▶ [Required work]
From the records below, output exactly the lines running from the line containing "Viewport: 750px width, 447px" through the line containing "Given: Click the search", and no others.

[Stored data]
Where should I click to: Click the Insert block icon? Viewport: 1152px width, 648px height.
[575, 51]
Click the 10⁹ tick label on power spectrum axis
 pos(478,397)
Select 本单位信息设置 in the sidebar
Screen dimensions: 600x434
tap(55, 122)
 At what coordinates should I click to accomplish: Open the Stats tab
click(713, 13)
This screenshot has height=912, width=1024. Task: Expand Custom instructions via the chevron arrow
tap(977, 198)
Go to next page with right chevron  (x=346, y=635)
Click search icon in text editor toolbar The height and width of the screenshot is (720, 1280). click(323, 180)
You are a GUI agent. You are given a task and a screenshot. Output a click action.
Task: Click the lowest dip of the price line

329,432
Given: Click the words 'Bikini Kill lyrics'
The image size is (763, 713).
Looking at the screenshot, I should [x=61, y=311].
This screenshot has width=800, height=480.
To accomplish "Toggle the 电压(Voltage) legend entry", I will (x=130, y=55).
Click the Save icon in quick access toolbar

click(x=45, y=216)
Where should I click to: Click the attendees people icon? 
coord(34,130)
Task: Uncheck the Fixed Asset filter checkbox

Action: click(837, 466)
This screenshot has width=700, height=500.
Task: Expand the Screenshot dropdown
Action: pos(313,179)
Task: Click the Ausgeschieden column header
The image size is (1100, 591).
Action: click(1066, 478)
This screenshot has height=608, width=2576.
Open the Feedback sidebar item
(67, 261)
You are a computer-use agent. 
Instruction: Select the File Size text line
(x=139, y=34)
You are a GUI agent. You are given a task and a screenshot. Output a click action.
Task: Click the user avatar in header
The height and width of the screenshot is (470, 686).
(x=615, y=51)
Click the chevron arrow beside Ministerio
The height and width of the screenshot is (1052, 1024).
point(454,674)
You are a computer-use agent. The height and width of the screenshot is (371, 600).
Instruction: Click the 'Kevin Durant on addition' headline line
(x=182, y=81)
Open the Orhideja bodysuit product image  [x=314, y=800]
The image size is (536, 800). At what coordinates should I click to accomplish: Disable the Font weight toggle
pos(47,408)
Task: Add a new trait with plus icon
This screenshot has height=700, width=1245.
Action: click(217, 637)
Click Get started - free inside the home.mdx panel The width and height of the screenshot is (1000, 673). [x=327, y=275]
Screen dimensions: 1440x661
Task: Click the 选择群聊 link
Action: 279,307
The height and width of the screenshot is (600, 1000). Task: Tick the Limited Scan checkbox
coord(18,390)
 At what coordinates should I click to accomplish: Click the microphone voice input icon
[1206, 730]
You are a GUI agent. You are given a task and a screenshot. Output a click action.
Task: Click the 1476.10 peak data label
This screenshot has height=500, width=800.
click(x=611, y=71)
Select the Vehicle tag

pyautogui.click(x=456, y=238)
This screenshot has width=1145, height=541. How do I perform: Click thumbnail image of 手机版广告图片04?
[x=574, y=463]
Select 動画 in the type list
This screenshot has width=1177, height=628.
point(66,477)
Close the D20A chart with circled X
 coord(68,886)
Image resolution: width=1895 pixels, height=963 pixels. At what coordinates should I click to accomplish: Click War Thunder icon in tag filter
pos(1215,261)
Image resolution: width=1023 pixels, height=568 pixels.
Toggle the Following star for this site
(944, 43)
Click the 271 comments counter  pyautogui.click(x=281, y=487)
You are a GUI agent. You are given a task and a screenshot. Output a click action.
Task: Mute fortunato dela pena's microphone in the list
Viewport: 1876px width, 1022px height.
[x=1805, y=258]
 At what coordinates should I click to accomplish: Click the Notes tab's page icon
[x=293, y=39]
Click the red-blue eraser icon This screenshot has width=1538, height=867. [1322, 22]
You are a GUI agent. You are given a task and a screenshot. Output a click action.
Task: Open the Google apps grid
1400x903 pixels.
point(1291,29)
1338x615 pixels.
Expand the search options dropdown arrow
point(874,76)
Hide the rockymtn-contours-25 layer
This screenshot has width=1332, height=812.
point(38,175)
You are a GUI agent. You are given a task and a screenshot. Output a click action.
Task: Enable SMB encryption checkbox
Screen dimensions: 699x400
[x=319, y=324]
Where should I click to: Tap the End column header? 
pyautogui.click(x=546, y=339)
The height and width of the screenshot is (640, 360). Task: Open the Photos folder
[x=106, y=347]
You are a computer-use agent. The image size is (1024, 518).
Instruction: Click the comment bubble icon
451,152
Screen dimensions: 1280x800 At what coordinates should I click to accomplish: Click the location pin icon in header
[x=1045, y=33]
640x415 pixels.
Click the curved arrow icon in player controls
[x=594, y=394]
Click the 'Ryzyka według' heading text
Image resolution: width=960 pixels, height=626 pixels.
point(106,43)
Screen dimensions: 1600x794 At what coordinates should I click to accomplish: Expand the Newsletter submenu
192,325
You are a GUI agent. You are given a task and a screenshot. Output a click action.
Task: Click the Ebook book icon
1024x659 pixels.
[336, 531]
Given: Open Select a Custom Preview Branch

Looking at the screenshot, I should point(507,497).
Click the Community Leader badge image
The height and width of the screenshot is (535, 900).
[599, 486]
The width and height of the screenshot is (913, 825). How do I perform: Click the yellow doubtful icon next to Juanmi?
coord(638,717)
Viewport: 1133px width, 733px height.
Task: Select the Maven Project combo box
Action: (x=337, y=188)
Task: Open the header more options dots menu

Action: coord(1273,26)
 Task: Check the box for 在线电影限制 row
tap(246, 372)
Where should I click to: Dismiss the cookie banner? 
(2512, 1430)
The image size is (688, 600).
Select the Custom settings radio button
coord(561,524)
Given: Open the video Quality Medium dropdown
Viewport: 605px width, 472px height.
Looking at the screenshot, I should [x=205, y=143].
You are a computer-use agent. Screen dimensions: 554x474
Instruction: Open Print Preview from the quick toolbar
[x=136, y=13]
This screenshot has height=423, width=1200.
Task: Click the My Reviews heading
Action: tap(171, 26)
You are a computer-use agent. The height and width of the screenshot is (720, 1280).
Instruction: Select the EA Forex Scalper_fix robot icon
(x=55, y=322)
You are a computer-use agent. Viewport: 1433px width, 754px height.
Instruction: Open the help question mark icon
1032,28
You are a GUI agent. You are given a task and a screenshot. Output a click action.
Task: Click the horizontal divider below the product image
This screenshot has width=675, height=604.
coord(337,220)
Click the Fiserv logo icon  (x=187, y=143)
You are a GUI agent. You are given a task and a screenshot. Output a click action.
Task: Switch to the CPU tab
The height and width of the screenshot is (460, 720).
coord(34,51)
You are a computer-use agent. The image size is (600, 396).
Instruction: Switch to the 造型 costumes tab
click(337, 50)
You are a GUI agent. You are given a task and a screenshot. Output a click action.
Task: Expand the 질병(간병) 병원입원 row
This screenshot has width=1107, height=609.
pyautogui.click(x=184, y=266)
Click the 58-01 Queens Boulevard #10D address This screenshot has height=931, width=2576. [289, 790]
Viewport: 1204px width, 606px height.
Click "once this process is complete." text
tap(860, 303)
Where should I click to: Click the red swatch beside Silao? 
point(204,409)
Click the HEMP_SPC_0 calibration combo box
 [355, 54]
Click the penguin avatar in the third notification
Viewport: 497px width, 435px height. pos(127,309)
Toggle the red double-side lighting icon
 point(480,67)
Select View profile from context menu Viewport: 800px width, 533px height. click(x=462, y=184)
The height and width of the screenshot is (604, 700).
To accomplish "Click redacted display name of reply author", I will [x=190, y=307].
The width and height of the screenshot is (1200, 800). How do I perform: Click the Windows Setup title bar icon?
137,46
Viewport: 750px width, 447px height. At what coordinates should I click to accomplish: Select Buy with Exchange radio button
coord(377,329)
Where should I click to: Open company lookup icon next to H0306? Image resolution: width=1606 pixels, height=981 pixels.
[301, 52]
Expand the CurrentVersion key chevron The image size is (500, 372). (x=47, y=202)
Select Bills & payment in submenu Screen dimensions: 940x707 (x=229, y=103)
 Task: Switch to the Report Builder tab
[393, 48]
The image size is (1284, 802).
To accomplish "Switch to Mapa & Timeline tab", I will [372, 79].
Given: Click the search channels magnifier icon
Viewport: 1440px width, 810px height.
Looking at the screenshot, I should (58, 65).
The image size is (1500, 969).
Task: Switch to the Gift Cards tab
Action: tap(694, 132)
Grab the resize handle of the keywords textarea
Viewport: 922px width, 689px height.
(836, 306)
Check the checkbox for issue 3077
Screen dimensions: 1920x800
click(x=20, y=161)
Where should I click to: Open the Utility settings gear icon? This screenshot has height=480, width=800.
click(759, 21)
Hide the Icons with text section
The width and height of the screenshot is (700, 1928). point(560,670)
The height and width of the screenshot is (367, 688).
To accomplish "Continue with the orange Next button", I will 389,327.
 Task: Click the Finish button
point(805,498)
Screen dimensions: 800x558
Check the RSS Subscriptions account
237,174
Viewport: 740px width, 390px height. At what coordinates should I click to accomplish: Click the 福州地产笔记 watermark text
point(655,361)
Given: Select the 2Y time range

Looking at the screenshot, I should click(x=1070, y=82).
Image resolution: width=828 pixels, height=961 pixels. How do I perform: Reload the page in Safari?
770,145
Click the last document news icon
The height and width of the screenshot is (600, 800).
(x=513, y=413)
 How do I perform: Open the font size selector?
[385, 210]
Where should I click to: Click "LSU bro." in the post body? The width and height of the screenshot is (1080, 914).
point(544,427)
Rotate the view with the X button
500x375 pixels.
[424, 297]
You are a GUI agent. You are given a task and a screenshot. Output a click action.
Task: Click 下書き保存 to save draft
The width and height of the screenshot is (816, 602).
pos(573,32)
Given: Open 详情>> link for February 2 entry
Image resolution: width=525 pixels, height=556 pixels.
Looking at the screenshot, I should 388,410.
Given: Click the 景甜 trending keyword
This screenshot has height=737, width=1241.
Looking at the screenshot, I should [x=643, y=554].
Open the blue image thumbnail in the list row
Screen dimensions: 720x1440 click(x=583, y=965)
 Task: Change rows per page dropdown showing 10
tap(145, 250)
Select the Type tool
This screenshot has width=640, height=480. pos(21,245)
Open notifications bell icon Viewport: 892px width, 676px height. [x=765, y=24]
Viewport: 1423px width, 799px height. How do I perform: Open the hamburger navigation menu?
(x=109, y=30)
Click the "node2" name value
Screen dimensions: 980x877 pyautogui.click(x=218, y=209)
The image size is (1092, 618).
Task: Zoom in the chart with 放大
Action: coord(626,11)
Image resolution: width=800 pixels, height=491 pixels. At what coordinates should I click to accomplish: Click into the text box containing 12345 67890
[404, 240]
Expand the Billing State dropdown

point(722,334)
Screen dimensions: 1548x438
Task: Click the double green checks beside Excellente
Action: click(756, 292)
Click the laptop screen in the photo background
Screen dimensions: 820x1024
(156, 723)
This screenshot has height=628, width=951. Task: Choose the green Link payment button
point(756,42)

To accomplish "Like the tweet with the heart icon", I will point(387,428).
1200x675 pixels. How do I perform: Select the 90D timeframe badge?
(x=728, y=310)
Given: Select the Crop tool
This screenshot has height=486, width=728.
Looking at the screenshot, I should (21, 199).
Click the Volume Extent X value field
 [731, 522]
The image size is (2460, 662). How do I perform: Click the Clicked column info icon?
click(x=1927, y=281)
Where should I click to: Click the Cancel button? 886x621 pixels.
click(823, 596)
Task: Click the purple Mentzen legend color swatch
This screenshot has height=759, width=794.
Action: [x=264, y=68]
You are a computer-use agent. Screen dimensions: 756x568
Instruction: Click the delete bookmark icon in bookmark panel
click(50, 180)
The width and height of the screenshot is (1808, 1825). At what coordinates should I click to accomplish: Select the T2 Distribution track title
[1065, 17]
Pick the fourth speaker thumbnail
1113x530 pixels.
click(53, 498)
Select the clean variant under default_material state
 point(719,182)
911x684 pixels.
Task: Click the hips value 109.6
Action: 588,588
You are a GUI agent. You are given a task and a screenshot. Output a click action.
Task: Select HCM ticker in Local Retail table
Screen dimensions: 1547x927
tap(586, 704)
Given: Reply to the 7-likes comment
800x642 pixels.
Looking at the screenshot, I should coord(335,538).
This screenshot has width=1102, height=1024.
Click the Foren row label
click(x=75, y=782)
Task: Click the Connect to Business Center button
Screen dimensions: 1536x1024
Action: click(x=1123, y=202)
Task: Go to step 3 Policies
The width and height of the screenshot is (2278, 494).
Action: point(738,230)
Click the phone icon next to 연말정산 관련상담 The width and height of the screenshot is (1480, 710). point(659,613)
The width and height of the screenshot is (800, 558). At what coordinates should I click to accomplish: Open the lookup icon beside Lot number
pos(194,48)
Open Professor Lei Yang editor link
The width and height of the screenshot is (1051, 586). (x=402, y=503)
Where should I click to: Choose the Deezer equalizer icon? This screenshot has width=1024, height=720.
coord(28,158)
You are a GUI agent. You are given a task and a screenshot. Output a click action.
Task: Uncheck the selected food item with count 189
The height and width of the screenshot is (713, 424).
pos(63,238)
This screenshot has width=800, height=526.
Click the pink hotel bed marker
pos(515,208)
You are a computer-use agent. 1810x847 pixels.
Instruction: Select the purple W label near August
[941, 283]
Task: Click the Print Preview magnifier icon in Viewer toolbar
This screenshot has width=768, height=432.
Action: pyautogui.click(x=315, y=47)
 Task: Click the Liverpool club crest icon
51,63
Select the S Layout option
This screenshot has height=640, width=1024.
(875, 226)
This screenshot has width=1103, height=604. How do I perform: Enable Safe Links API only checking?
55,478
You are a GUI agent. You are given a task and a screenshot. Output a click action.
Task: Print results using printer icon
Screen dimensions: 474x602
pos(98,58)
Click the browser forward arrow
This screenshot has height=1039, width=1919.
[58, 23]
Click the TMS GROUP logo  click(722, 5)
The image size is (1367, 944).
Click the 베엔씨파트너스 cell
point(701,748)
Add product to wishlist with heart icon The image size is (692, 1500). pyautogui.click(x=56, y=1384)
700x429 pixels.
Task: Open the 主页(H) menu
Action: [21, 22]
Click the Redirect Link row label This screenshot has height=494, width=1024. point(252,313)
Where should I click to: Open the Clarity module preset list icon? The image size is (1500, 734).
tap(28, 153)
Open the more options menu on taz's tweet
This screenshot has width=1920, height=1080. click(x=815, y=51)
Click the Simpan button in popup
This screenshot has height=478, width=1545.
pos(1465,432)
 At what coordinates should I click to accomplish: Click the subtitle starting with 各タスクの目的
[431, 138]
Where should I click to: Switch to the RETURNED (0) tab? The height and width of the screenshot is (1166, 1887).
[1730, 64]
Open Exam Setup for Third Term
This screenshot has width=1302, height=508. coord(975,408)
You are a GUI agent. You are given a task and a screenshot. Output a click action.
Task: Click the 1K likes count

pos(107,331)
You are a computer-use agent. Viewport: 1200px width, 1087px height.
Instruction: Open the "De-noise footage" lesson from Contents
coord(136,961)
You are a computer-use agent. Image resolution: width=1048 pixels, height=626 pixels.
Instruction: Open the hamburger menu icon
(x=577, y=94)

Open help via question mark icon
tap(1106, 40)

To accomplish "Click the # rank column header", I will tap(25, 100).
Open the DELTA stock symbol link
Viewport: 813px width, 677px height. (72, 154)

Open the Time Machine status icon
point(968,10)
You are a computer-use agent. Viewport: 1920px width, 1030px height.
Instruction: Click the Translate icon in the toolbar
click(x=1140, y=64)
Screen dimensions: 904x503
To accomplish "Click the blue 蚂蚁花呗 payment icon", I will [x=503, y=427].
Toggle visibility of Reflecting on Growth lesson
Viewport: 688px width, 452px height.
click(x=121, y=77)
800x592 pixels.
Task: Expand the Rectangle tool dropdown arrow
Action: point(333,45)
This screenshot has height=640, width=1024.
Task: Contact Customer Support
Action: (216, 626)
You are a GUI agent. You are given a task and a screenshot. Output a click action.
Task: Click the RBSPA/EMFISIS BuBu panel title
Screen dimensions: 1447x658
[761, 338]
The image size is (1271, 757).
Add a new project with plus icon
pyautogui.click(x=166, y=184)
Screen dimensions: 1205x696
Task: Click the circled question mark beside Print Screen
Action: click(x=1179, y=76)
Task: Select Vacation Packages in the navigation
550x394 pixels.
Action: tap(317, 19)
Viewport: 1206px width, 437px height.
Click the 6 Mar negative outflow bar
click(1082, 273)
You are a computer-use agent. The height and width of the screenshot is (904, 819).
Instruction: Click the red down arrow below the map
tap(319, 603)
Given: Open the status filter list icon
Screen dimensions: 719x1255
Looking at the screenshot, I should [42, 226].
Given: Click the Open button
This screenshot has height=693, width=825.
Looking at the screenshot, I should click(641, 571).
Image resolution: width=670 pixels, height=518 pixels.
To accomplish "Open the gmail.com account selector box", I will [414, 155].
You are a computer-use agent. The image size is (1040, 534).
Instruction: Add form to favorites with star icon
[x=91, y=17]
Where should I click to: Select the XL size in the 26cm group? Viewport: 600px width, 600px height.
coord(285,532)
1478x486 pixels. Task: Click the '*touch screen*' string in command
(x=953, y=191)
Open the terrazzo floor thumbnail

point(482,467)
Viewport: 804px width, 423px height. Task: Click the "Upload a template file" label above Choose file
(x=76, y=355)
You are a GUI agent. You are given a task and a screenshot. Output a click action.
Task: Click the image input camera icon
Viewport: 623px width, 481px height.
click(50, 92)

▶ [Solved exercise]
Viewport: 750px width, 447px height. At what coordinates should I click to accomplish: Select Buy with Exchange radio button
coord(377,329)
Where should I click to: Open company lookup icon next to H0306? Image resolution: width=1606 pixels, height=981 pixels.
[301, 52]
Expand the CurrentVersion key chevron The image size is (500, 372). (x=47, y=202)
Select Bills & payment in submenu Screen dimensions: 940x707 (x=229, y=103)
 Task: Switch to the Report Builder tab
[393, 48]
The image size is (1284, 802).
To accomplish "Switch to Mapa & Timeline tab", I will [372, 79].
Given: Click the search channels magnifier icon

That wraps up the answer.